> **WHAT THE TASK ASKS**
Duplicate the part of the listing that opens with the line containing "This screenshot has width=456, height=230." and closes with the line containing "should pyautogui.click(x=167, y=129).", keeping every line unchanged.

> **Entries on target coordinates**
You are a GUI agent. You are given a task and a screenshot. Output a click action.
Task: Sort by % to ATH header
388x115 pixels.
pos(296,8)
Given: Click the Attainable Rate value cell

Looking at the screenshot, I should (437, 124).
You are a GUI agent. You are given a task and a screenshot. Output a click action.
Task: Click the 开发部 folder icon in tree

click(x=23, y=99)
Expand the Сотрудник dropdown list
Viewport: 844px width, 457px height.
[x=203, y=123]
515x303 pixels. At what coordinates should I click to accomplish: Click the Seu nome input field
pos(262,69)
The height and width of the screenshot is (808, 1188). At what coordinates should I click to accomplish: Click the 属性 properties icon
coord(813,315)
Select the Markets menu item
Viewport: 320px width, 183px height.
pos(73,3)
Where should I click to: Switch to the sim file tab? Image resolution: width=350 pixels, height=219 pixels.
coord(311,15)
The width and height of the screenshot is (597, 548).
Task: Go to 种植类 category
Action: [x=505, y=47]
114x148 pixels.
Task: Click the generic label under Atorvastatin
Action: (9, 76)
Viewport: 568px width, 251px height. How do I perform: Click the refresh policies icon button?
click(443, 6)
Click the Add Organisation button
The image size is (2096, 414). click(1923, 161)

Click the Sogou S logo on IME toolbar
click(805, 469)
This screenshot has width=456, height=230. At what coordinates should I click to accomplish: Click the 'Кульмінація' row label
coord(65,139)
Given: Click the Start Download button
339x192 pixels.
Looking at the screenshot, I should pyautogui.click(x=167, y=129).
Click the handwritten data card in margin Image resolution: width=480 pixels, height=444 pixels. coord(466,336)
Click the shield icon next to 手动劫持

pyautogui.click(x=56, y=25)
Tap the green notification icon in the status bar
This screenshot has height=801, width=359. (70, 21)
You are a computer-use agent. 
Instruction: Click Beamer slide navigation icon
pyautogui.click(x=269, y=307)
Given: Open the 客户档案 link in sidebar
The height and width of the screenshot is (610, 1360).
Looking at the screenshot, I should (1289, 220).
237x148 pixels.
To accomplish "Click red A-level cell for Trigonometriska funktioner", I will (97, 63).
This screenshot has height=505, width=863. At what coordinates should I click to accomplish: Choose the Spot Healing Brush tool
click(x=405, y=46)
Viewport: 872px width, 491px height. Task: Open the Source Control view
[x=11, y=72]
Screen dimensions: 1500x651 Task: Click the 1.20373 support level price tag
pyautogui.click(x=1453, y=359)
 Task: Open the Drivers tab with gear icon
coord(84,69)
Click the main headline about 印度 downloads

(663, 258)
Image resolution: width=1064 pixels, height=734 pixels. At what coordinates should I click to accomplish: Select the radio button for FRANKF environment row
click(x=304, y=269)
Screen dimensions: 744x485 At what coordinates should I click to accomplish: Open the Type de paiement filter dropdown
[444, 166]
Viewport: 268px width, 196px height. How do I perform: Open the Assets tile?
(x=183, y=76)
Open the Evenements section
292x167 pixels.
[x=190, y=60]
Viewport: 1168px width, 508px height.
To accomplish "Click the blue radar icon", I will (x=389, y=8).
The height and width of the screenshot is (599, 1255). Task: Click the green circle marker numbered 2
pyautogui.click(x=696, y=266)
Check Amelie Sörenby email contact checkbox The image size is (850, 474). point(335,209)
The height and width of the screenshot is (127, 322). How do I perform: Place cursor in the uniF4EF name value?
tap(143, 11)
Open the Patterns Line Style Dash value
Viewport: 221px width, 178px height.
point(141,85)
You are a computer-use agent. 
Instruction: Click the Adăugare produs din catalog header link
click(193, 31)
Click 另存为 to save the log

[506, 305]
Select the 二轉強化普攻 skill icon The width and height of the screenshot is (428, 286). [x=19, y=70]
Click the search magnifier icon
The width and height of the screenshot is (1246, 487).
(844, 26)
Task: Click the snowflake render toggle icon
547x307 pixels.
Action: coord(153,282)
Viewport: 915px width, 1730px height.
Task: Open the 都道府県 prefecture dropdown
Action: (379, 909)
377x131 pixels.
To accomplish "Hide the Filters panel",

> **ANSWER TO THIS PROBLEM**
This screenshot has width=456, height=230. At what coordinates should I click to accomplish: Click the 'Кульмінація' row label
coord(65,139)
Given: Click the Start Download button
339x192 pixels.
Looking at the screenshot, I should pyautogui.click(x=167, y=129).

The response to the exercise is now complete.